All’esterno le rejas (inferriate)
alle finestre danno un tono signorile alle facciate. Tra i tanti negozi, in maggior parte con cose di usi e
costumi medievali, non possono mancare le coltellerie con le famose lame di
Toledo, già note nel medio evo in tutta Europa, con coltelli e pugnali di varia
fattezza e misura, ma l’attrattiva maggiore dei turisti sono le spade e le
sciabole. Giunto ad un incrocio noto su una targa in
alto il nome della strada: Calle Daoiz,
antes ya Calle del’Alzumara (al tempo di Santa Teresa). Una strada come le
altre di quel casco urbano antiguo, delimitata
da due acera (marciapiedi) e
fiancheggiata da case in stile spagnolo nelle quali le porte-finestre dei piani
superiori hanno accesso a pequenas
azoteas con barandillas ) piccole terrazze con ringhiere di ferro
lavorato). A circa metà della via si trova la casa presa in affitto da madre
Teresa e usata come primo monastero in Segovia: una targa testimonia il
soggiorno delle Carmelitane nel 1574. Torno indietro e, un po’ in difficoltà,
mi rivolgo a un cartero empleo como
repartidor de correspondencia (postino in servizio); abusando non poco della sua cortesia mi faccio fare una piantina
per districarmi negli intrighi di quelle stradine. E così raggiungo la
Cattedrale, punto fermo nei cui dintorni sorge il convento delle Carmelitane
Scalze. Attraversando la città antigua ho assaporato i tanti
odori e profumi che si alternavano e mescolavano a seconda dei negozi e
locali da cui uscivano: odori di manicaretti delle taperias (bar con cucina e
finestra per il servizio esterno), contrastati dai profumi delle pelucherias para hombre y mujer (salone
per uomini e donne), o insidiati dall’acre odore di cuoio rilasciato da un negocio de zapatero (calzolaio) e arrivo
poi in una piazzetta dove c’è un mercado
hecho da los campesinos (mercato di contadini). Esco dalla piazza del
mercato e cerco di orientarmi con la piantina fattami dal postino, ma niente da
fare, non riesco a capirci. Alzo lo sguardo e (non mi par vero) vedo un frate
tutto bianco che sta venendo verso di me con le maniche del saio arrotolate per
la calura; con una mano porta una borsa, con l’altra si asciuga il sudore della
fronte con un panuelo (fazzoletto).

- CONSEGNE:
1. Conta le righe dell'elenco in cui compare la parola "with" e indica soltanto il numero.
2. Riprendi il brano sulla passeggiata per la città antica, proseguendo dopo l'ultima frase riportata.
L'elenco non ha alcun legame con il brano.

- MATERIALE FORNITO:
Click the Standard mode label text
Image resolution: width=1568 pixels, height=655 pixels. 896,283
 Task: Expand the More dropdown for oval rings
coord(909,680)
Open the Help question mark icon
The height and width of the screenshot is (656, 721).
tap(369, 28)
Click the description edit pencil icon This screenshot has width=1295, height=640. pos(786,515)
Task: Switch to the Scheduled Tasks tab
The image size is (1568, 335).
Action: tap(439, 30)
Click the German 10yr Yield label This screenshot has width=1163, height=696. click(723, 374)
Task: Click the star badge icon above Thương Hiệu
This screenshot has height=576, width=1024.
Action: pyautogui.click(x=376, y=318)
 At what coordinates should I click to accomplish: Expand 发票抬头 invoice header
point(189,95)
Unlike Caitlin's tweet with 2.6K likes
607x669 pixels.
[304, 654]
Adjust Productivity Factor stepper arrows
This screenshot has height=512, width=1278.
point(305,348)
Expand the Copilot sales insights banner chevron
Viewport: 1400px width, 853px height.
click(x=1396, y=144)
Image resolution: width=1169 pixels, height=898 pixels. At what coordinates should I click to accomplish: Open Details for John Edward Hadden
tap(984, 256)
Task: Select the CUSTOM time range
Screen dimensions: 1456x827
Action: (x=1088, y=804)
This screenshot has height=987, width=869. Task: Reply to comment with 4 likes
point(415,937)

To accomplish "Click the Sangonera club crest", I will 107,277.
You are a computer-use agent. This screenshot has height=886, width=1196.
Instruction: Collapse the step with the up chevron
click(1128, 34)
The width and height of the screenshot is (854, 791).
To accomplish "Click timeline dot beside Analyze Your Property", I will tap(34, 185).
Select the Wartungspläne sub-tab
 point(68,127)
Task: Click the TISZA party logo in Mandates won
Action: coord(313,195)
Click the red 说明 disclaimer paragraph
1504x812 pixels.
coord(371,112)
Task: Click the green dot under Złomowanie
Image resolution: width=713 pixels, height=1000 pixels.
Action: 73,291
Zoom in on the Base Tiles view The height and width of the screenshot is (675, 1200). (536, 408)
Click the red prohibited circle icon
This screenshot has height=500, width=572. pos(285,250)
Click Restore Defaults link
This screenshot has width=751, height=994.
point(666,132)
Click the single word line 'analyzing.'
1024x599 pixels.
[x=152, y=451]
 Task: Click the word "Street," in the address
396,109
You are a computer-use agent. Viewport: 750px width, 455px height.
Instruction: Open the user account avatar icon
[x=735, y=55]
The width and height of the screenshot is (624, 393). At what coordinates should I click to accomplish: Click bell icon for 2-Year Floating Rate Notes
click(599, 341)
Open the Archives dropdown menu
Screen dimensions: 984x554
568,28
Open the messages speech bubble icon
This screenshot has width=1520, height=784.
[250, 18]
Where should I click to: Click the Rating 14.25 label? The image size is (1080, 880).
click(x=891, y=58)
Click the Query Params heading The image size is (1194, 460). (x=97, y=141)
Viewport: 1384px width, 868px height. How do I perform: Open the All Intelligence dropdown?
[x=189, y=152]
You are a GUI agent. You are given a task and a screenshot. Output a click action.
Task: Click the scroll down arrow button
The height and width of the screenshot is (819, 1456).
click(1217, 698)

- RISULTATI ATTESI:
1. 3

2.
Gli vado incontro dicendo: “Sia lodato Gesù Cristo!”. Si ferma, mi guarda un
po’ sorpreso e risponde al saluto. Gli espongo il mio problema invitandolo a tomar una bebida con hielo, al chiosco
dall’altra parte della strada, e lui accetta. Il colloquio con el frei è breve, giusto il tempo di
rinfrescarci la gola; lui stesso si offre di accompagnarmi a quel convento. Alla suora della cosejeria (addetta alla portineria), salutandola, dice: “Hermana, sta a qui un hombre italiano,
quiete cabla con Madre Priora”. Al che la suora rispondendo al saluto dice:
“Seguro che sì!”. Poi rivolta a me: “Pase usted!”. Il frate ci saluta; io lo ringrazio e se ne
va. Io seguo la suora che mi accompagna dentro il parlatorio, mi invita a
sedermi su una seggiola davanti alla grata e mi dice che devo aspettare un po’.
(Continua il prossimo numero)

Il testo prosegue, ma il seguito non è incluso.